- Gunton Location of Gunton in Manitoba
- Coordinates: 50°19′05″N 97°15′58″W﻿ / ﻿50.31806°N 97.26611°W
- Country: Canada
- Province: Manitoba
- Region: Winnipeg Capital Region
- Rural municipality: Rockwood

Population (2013)
- • Total: c.200
- Time zone: UTC-6 (CST)
- • Summer (DST): UTC-5 (CDT)
- Postal Code: R0C 1H0
- Area code: 204

= Gunton, Manitoba =

Gunton is an unincorporated community located 40 km north of Winnipeg, Manitoba, Canada in the Rural Municipality of Rockwood. It has no major industry, as most residents work in Winnipeg or nearby communities. It has a bull test station (the only one in the Interlake Region) and an abandoned quarry.

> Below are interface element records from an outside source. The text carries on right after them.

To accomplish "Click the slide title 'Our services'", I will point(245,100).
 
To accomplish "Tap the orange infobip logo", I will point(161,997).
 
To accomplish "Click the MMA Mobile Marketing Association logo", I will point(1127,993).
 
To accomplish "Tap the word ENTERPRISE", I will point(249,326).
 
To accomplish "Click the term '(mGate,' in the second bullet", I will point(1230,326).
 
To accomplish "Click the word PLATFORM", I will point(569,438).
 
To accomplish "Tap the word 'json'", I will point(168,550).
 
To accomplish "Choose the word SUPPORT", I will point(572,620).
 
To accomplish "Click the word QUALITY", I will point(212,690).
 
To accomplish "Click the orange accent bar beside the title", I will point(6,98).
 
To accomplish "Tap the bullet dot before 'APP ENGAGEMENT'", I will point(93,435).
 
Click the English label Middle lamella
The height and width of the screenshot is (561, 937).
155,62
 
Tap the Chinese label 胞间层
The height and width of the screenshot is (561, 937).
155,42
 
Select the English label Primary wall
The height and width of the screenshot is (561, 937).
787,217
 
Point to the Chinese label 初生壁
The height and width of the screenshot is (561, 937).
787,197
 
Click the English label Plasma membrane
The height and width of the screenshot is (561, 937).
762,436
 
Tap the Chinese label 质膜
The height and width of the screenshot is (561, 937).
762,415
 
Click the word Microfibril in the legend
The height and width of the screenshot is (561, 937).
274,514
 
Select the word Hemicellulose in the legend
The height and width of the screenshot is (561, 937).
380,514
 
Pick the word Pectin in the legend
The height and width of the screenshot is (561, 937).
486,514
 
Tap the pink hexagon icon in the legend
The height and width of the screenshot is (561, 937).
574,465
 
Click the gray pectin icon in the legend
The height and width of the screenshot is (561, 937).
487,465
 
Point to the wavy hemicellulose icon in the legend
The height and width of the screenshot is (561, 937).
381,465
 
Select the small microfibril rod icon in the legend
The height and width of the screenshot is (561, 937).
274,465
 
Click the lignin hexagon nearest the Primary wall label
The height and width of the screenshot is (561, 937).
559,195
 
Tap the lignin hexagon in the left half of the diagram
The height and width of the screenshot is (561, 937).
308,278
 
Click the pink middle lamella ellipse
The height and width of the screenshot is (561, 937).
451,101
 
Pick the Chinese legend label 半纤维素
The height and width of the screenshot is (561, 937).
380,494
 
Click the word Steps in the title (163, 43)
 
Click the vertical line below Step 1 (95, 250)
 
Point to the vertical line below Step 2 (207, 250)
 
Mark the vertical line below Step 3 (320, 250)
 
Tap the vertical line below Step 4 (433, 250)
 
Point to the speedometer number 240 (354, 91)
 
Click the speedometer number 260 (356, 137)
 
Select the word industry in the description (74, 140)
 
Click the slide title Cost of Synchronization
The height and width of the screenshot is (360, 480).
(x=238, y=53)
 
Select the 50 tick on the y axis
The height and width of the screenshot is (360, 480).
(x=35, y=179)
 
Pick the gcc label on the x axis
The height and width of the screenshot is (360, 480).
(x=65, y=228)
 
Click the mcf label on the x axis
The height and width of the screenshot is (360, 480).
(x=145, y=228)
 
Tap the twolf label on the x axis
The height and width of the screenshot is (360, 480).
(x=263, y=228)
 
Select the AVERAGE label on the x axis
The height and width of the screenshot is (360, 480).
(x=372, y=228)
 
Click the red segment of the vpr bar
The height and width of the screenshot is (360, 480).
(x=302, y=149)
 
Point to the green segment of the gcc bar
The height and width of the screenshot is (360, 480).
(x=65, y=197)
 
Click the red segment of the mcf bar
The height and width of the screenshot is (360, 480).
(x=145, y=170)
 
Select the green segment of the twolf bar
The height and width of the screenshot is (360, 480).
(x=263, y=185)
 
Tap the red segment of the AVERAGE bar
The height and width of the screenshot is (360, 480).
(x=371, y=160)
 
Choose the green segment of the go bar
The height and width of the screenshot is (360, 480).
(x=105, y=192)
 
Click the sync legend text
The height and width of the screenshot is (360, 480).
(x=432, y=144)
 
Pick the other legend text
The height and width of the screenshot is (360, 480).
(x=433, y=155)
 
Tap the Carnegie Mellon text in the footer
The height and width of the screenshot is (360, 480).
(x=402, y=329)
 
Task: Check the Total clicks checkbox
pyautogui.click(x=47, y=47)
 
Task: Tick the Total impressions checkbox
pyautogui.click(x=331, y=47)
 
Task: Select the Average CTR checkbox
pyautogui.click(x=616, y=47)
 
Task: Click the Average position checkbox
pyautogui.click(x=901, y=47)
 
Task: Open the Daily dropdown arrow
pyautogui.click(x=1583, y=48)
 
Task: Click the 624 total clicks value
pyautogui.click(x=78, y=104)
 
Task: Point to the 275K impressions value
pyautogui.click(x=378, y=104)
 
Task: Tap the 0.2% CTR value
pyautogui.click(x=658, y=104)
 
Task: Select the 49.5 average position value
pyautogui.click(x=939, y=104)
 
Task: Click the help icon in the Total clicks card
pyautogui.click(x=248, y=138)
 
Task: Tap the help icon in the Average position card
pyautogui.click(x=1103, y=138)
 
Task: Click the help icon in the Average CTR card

The community's origin can be traced to 1904, when Donald Gunn started a limestone quarry on the south side of the current community's location. At one time when the quarry was operating it employed hundreds of people and the town had a population of approximately 3,000.
In 1905, a post office with the name "Gunview" was opened, then name was changed to Gunton in 1906. The quarries closed during World War I, but the community remained as a farming community.

It was featured in the 1997 made-for-TV movie, Trucks.